Saved data entries
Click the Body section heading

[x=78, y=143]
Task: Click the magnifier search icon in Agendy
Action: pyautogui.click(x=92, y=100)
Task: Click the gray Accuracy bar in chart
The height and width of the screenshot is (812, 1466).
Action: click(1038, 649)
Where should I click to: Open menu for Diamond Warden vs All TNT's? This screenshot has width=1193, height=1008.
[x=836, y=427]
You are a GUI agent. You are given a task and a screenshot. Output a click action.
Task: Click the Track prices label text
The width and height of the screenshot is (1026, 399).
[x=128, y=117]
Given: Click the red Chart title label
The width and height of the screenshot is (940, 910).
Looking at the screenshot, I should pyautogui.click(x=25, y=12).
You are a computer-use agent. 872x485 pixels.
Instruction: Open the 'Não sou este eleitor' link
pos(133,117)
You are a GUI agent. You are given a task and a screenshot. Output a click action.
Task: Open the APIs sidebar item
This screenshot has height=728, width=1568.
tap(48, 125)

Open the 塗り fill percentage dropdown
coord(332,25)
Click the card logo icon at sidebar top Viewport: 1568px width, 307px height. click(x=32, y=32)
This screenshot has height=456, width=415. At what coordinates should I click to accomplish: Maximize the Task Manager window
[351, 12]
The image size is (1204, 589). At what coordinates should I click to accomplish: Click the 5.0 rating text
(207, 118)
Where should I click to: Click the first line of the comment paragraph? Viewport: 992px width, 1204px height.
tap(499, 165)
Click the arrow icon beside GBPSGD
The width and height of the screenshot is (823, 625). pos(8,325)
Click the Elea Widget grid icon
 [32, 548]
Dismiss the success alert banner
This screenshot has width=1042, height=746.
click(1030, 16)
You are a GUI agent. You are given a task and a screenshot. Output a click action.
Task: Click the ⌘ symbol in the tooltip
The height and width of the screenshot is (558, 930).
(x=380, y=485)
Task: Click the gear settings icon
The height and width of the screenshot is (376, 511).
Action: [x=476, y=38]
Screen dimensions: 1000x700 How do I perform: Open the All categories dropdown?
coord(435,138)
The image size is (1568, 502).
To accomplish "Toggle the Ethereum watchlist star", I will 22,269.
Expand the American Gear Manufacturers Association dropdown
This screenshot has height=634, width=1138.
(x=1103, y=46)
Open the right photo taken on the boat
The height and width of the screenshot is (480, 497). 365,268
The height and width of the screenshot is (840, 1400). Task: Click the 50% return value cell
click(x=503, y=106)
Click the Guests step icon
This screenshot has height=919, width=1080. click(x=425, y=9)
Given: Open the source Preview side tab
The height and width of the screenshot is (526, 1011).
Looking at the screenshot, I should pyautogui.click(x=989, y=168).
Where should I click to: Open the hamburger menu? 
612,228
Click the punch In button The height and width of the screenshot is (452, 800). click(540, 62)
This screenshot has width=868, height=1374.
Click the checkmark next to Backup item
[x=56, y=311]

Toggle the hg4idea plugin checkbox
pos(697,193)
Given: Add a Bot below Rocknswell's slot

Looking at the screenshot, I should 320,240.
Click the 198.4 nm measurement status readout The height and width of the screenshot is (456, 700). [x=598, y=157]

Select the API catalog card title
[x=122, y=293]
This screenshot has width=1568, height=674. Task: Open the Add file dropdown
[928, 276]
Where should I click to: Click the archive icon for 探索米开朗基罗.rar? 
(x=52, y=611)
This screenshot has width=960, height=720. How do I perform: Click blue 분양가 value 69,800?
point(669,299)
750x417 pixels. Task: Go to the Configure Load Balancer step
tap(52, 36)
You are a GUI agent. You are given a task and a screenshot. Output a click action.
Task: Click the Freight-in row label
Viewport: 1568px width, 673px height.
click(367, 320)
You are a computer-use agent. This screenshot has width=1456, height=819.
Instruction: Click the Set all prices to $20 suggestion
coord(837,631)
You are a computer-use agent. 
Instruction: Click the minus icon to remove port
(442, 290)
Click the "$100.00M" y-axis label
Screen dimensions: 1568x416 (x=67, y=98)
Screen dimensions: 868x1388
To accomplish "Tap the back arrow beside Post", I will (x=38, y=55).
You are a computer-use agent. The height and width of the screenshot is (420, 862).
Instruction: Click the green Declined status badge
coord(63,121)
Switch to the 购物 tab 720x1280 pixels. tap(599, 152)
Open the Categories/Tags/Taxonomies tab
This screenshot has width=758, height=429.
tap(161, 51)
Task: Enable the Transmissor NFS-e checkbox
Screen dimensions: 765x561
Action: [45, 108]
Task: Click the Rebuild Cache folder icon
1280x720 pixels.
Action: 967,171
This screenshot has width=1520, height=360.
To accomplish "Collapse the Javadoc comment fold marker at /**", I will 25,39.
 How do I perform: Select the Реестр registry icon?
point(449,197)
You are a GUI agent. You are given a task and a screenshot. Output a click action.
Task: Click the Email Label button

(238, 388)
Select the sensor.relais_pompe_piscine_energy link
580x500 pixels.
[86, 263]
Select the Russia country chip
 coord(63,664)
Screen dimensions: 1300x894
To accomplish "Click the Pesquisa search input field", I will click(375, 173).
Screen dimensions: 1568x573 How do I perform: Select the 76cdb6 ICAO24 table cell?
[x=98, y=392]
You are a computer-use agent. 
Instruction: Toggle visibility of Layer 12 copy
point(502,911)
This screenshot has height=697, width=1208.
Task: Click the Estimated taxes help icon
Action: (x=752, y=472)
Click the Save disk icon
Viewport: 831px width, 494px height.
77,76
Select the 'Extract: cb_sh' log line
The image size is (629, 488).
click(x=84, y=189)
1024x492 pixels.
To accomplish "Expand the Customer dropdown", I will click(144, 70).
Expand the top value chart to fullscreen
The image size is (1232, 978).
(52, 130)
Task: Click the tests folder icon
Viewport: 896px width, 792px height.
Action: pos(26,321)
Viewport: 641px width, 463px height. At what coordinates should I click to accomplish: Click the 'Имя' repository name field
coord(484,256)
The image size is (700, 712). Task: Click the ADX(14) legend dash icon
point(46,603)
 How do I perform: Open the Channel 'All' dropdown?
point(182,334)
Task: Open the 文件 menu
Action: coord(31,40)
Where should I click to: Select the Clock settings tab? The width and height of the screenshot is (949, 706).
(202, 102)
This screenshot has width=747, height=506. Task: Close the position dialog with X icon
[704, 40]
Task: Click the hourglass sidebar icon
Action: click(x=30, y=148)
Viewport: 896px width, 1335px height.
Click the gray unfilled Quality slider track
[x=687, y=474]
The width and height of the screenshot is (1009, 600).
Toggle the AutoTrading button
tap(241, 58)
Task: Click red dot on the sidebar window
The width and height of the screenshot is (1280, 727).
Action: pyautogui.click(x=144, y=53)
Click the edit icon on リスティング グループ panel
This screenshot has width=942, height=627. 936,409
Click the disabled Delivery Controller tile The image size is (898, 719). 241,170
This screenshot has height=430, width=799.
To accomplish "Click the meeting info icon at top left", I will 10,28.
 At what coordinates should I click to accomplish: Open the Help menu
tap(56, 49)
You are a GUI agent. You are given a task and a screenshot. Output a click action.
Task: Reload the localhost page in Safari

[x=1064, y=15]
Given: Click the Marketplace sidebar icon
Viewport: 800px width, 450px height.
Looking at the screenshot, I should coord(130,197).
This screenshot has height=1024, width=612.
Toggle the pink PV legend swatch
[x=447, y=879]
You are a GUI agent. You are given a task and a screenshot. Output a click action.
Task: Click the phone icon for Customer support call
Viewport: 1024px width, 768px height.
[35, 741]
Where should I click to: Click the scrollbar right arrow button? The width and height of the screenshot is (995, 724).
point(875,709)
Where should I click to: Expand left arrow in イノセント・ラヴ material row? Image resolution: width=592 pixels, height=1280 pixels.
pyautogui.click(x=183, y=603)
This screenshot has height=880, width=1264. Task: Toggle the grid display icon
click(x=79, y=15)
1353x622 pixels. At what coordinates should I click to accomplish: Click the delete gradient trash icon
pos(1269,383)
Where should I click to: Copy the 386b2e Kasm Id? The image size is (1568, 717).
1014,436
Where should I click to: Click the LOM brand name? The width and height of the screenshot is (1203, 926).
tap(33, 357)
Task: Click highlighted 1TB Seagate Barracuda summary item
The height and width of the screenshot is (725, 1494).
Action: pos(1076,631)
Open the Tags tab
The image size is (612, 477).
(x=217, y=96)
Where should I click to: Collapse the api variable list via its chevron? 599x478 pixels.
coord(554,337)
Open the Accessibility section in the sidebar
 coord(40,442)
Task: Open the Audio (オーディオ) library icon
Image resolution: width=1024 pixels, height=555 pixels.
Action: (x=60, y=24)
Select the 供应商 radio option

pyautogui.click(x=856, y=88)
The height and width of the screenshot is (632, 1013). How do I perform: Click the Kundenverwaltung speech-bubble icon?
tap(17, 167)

▶ **WHAT THIS TASK INVOLVES**
Look through the data above. Copy every line with the string "will" in it.

▶ **RESPONSE FOR THIS EXERCISE**
To accomplish "Toggle the Ethereum watchlist star", I will 22,269.
To accomplish "Tap the back arrow beside Post", I will (x=38, y=55).
To accomplish "Collapse the Javadoc comment fold marker at /**", I will 25,39.
To accomplish "Click the Pesquisa search input field", I will click(375, 173).
To accomplish "Expand the Customer dropdown", I will click(144, 70).
To accomplish "Click the meeting info icon at top left", I will 10,28.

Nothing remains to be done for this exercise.